January 9, 2006

Senate Judiciary Committee Experiences Burning, Itching Sensation



(We've often thought that the Senate was full of asses, we just didn't know that they were holy.)

This story is right up our alley. According to the Wall St. Journal:
WASHINGTON -- Insisting that God "certainly needs to be involved" in the Supreme Court confirmation process, three Christian ministers today blessed the doors of the hearing room where Senate Judiciary Committee members will begin considering the nomination of Judge Samuel Alito on Monday.

Capitol Hill police barred them from entering the room to continue what they called a consecration service. But in a bit of one-upsmanship, the three announced that they had let themselves in a day earlier, touching holy oil to the seats where Judge Alito, the senators, witnesses, Senate staffers and the press will sit, and praying for each of the 13 committee members by name.

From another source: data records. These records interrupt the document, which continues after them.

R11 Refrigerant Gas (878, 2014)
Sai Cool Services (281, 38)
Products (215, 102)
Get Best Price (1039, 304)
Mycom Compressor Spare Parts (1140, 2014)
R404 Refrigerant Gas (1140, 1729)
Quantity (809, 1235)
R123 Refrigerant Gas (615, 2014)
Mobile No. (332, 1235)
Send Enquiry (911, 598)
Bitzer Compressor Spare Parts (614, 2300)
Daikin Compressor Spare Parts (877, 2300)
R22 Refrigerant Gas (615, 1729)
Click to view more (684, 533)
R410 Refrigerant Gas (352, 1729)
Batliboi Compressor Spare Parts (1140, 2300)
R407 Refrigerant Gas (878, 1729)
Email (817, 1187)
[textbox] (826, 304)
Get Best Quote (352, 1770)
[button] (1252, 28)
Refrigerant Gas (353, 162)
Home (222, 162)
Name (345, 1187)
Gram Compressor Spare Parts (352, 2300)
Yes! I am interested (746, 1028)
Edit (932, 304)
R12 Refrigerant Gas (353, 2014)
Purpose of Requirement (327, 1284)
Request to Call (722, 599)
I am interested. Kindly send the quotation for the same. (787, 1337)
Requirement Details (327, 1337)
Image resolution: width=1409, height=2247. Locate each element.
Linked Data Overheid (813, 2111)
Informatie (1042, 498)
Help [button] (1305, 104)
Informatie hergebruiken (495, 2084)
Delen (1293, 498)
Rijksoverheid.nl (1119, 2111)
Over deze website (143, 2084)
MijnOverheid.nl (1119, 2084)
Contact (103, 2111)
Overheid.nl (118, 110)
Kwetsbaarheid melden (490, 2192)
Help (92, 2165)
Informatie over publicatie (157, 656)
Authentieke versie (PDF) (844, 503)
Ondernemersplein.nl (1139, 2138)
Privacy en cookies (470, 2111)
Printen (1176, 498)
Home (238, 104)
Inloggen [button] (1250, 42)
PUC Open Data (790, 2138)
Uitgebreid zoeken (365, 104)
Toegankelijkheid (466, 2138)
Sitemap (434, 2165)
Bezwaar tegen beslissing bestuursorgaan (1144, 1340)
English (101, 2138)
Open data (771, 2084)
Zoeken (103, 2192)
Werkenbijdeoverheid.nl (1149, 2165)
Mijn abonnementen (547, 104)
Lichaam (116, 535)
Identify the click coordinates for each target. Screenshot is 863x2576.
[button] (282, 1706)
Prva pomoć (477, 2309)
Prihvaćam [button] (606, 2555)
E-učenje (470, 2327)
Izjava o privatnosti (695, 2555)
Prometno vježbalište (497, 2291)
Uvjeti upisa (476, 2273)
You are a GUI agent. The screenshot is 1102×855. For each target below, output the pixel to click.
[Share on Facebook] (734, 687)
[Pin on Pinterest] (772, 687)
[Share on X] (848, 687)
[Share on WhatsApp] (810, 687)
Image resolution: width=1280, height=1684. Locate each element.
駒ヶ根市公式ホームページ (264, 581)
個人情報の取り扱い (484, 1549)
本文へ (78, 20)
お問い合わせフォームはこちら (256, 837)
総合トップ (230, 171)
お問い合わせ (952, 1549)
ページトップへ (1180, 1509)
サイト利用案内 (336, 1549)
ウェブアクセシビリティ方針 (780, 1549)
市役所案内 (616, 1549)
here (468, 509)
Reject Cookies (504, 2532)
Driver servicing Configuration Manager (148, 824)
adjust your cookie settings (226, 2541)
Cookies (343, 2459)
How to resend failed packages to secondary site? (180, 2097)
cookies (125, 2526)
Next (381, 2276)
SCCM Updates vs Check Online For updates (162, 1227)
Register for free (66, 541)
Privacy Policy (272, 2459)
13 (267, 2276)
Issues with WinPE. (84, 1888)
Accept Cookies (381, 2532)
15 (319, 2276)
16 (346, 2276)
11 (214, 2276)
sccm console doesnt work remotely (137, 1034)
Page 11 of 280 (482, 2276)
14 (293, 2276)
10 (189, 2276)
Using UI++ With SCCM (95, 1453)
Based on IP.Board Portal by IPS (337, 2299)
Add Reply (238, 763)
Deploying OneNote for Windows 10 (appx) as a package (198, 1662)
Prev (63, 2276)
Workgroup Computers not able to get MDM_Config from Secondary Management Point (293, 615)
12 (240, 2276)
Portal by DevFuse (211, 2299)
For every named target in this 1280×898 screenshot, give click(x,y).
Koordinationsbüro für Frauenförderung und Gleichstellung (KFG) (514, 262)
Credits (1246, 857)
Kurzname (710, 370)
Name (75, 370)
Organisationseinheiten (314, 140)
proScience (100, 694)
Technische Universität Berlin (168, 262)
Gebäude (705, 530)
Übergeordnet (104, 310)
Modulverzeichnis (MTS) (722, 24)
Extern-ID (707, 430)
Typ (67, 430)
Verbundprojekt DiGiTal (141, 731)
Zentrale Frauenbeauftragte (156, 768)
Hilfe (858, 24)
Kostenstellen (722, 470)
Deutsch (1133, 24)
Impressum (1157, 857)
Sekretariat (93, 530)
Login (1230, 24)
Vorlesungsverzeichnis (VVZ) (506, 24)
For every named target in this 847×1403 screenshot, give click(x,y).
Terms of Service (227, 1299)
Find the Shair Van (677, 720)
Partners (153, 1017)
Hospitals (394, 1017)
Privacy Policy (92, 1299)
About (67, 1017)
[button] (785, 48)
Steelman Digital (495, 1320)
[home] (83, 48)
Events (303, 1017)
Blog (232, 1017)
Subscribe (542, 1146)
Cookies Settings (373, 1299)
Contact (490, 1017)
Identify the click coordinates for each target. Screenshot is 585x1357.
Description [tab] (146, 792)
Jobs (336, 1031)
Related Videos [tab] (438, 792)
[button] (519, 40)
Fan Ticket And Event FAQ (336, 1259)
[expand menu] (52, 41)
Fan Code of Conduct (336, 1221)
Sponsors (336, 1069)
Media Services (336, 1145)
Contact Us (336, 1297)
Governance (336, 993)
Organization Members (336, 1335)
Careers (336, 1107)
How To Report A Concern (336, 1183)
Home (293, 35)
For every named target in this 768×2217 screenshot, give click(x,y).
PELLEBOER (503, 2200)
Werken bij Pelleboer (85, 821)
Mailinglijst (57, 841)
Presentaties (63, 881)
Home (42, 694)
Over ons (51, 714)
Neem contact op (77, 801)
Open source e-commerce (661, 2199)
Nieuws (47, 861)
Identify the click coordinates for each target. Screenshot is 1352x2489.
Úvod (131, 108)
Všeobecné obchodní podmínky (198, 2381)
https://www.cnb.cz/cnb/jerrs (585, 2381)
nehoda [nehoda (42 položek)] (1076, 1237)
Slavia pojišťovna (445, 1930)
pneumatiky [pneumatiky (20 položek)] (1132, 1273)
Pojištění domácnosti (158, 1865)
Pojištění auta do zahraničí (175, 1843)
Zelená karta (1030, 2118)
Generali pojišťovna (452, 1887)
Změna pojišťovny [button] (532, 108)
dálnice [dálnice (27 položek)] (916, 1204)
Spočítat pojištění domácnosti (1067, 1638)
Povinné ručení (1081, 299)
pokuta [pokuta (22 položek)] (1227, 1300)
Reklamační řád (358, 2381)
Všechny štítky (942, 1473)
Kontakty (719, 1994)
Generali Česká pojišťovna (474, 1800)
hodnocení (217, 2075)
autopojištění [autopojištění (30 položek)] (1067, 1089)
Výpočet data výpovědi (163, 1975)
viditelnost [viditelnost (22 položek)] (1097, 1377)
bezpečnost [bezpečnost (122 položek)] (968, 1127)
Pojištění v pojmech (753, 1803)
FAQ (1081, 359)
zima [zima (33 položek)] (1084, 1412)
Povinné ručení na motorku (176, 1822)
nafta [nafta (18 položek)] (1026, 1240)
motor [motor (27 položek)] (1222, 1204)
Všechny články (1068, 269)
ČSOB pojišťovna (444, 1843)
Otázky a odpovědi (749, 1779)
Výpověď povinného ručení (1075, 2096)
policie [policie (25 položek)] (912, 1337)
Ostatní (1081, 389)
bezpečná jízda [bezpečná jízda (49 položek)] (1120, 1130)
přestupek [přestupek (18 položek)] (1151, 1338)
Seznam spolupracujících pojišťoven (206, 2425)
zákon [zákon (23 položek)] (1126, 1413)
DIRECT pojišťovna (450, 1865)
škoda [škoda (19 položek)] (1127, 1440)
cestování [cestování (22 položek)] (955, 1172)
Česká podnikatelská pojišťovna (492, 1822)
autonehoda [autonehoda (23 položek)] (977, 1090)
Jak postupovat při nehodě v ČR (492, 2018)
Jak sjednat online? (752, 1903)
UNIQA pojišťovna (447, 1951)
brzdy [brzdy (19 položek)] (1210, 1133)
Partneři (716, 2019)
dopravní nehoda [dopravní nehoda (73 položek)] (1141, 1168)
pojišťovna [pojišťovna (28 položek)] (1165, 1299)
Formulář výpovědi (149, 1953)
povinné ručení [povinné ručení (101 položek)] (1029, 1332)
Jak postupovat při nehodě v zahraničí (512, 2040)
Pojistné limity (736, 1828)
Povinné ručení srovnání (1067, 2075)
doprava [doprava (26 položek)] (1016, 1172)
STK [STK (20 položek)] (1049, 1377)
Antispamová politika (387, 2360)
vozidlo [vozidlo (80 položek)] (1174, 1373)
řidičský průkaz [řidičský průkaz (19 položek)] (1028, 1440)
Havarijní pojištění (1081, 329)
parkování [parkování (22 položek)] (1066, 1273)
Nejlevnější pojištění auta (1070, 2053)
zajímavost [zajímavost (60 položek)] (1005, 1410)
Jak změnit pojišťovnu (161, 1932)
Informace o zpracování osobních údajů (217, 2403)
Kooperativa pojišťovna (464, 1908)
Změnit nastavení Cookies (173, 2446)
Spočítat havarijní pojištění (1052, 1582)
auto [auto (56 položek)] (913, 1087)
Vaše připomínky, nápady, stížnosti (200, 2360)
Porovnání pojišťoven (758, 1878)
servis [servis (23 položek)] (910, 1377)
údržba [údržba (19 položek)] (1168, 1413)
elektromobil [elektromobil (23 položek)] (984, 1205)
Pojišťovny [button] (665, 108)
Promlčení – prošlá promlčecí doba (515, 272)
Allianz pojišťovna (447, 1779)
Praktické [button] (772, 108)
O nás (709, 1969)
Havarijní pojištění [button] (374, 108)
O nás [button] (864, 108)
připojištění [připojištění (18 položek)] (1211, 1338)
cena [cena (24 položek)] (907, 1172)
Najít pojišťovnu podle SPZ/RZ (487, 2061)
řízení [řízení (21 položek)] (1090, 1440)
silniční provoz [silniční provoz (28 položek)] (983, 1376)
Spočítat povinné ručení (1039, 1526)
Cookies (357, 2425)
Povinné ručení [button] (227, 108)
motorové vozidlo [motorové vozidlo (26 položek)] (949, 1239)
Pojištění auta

"We did adequately apply oil to all the seats," said the Rev. Rob Schenck, who identified himself as an evangelical Christian and as president of the National Clergy Council in Washington.

[snip]

The three ministers insisted they weren't taking sides in the Alito debate. "This is not a pro-Alito prayer," insisted the Rev. Patrick Mahoney, director of the Christian Defense Coalition. With abortion, public prayer, gay marriage and right-to-life issues among those topping public debate, however, "God…is interested in what goes on" in the nomination hearing, Rev. Schenck said.
When asked, God had no comment.

8 comments:

Anonymous said...

Struck me as more of a "where were the f*cking police?" thing.

http://www.sugapablo.net/story.php?id=247

Maria said...

I did wonder as you did what would have happened if anyone else -- say a Muslim cleric -- was caught smearing stuff on doors and seats at the Senate, but I decided as usual to go for the CHEAP LAUGH.

Sherry Pasquarello said...

geeeezzz, the security really makes one feel warm and fuzzy after 9/11 doesn't it?

michael the tubthumper said...

maria - it's hard to be funny when all the best satire is now reality - like this. or like kissinger winning the nobel peace prize etc

Anonymous said...

So they blessed the seats (for the thinking??) and the door. Why not bless the microphones -- do holy oil and bombastic hot air create a volatile mix?

Perhaps they were afraid God was too busy smiting Israeli leaders to pay attention to the hearings ???

Sue

Shawn said...

So, I guess if Patrick Leahy spontaneously combusts we'll know why. ;)

Maria said...


"We did adequately apply oil to all the seats,"


I'm wondering exactly what an "adequate" amount would be...like, would a teaspoon not do the trick while a tablespoon would change the hearts (and butts) of those seated...? Would a gallon accidently smite the Jewish members, for instance?

I never realized how technical this might all be...

Anonymous said...

If you sit on a seat that has been annointed with oil, won't you have a spot on your pants when you stand up? Someone get a camera!